The 14 populations sampled included groups from Europe, Africa, East Asia and America. Most of the common variants had already been identified in previous studies and their frequencies varies little between ancestry groups.
The researchers found that among rare variants, the healthy people in their study possessed as many as 130 to 400 protein-altering variants, and 10 to 20 variants that destroy the function of the proteins they encode.
In the healthy people, they also found two to five variants that damage protein function, and one or two variants associated with cancer.
Chakravarti said that several factors allow people to survive with so many errors in our genome, including one that genes occur in pairs, but our bodies require one normal copy to work.
Another error is that a “redundant” gene elsewhere in the genome can sometimes compensate for a specific deficiency. Also, some deleterious genes are only turned on in response to certain environmental cues that a particular individual may never encounter.

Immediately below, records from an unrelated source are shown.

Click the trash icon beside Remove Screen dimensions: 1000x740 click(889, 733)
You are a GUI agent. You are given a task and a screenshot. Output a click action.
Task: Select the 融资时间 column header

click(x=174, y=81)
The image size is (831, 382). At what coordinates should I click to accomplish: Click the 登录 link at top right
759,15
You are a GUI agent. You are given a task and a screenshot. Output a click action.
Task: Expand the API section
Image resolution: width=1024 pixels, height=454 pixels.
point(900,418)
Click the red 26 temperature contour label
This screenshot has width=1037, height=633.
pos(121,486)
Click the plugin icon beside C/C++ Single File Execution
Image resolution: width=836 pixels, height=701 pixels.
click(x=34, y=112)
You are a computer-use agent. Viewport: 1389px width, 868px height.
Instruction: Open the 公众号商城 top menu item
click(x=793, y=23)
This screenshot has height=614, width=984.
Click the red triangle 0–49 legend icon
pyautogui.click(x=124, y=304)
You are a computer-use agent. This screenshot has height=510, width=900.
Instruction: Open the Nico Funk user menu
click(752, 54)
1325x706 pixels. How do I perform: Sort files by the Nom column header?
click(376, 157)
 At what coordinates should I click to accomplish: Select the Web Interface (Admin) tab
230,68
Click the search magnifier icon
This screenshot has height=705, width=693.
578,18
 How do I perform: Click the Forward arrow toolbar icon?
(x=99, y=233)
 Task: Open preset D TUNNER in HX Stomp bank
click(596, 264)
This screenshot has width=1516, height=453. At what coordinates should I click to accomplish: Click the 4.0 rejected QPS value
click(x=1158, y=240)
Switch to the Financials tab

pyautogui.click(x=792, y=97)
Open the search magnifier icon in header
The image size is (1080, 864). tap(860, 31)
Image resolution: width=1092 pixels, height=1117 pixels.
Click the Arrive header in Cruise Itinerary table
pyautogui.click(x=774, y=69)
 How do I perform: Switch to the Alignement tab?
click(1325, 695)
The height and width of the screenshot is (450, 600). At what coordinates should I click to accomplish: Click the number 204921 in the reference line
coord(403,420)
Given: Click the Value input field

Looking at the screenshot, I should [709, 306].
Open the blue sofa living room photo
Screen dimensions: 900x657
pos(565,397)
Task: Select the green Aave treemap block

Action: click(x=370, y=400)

“We are all walking natural experiments; some of our genes are switched off, some are active, whilst others are overactive,” said Professor Gil McVean of Oxford University, the lead author for the study. “Our research has found that each apparently healthy person carries hundreds of rare variants of genes that have a significant impact on how genes work, and a handful (from two to five) of rare changes that have been identified as contributing to disease in other people.”
The study was designed so that researchers have access to living cells from all the individuals whose genomes have been sequenced. Scientists can now study how differences in the biology of these cells correlate with genetic differences.
“There are variations that jump out from the data as looking ‘a bit bad for you’, for example mutations in regions that regulate genes are likely to be ‘bad news’ — possibly doing something dramatic to how cells behave,” said Dr Richard Durbin from the Wellcome Trust Sanger Institute, co-chair of the 1000 Genomes Project. “Using our data you can now look to see if natural selection has been getting rid of such mutations — giving you a clue as to how harmful these variants might be.”
The team’s work is already being used to screen for cancer genome mutations that might identify therapeutic pathways. It is also being used to interpret the genomes of children with developmental disorders.
“Our research shows that you can take localism much further: for example, even just within the UK, Orkney islanders will have different variations from mainlanders, and will be different again from those from other nearby islands,” McVean added. “In the future we would like to reach the scale of having a grid of individuals giving us a different genome every couple of square kilometers but there is a long way to go before we can make this a reality.”
Sir Mark Walport, Director of the Wellcome Trust remarked that it is remarkable we have gone from completion of the first human genome sequence in 2003, to sequencing more than 1,000 in less than a decade.
“This study is an important contribution to our understanding of human genetic variation in health and disease and the DNA sequences are freely available for analysis and use by researchers,” Walport said.
The next phase of the project will include as many as 3,000 individuals, according to Dr. Fuli Yu, assistant professor in the Baylor College of Medicine Human Genome Sequencing Center.
“The impact of this project will be huge,” said Yu. “Here we have information on nearly 1,100 people, including their rare and common single nucleotide polymorphisms (SNPs) along with insertions and deletions of the genetic material and large structural variations in the DNA itself.”
The researchers reported their findings in the journal Nature.